Well, I went to Radio Shack today and they indeed had the right size fuse holder. It cost me $3, so my total repair cost was under $7 including new fuses.
Installing it was a snap - there was just enough wire left on the leads to strip and solder without making them too short.
Thankfully, it performs great now.
Unfortunately, for a short while I hooked up my second amplifier, a Carver TFM-15CB, and I heard a relatively quiet crackling noise from both channels.
It gets marginally louder as I turn up the volume on the amp itself, but it's still quiet and drowned out by moderately loud music. The input level doesn't affect it at all either. It runs fine at high power as well.
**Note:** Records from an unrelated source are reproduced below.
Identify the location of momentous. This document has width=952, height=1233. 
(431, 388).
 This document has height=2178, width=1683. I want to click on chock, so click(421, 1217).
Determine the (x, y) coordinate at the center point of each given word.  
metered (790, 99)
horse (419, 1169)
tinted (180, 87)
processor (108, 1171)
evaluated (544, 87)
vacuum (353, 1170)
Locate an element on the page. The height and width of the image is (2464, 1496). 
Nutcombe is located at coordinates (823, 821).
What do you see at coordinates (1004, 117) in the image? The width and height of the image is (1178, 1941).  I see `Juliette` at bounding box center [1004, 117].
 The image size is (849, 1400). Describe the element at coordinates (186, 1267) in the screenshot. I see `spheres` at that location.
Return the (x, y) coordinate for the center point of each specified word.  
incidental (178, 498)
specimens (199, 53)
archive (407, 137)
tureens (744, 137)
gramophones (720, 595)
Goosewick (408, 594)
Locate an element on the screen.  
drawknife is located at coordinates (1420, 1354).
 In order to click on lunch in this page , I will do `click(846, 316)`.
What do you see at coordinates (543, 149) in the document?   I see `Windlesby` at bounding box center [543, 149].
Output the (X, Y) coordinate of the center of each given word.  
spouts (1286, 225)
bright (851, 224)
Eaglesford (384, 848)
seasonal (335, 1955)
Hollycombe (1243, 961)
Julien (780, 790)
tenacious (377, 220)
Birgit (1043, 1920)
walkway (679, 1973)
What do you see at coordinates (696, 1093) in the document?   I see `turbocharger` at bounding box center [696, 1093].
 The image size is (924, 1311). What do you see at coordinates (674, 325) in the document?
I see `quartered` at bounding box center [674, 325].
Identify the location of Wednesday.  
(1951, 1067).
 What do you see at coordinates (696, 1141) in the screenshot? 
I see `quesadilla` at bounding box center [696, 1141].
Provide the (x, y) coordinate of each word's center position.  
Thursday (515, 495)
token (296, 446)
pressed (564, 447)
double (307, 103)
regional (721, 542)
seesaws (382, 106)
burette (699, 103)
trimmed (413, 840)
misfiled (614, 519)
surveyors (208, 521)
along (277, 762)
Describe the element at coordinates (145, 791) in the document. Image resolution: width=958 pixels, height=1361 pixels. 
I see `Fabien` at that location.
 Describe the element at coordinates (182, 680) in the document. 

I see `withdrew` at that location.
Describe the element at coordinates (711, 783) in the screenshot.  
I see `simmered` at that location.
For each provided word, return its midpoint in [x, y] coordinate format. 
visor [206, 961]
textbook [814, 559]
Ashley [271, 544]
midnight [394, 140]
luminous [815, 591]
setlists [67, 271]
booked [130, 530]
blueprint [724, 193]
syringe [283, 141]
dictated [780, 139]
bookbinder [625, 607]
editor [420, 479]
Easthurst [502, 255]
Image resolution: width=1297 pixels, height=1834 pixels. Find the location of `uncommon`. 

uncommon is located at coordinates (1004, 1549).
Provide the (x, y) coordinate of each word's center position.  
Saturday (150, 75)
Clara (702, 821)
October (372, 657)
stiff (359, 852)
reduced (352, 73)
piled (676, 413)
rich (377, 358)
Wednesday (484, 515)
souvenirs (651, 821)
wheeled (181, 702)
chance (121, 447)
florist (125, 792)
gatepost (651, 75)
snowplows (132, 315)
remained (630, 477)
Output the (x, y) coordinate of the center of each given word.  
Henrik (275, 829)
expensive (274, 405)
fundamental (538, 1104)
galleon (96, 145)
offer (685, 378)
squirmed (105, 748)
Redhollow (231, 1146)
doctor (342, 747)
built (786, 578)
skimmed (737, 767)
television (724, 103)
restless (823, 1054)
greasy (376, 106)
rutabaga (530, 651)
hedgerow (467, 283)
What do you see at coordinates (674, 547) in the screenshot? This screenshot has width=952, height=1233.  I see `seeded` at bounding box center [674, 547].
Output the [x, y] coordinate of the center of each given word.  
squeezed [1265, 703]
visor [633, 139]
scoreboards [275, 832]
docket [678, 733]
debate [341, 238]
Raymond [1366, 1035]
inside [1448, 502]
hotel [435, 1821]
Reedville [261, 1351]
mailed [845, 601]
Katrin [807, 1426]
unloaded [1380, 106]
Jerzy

I'm pretty sure it's not the volume pots - I've heard that before, and it's working fine otherwise so it shouldn't be a fuse. Both output channels (A & B) show the same symptoms. I never heard it in the past, although it's been months since I've used the amp for more than a few minutes. It's just hooked up to another pair of smaller Infinity RS-5's from the same preamp.
Hmm... Maybe this is a good project to start learning audio troubleshooting and repair? I've got some experience with basic circuits, op-amps, and electrical troubleshooting, but I've never done anything more with audio components than what I did with the Adcom.
I suppose I could just take it to the electrical engineers' audio club (I'm a graduating mechanical engineer at Michigan State), they do some good work - even so far as designing and building their own preamps, amps, crossovers, etc.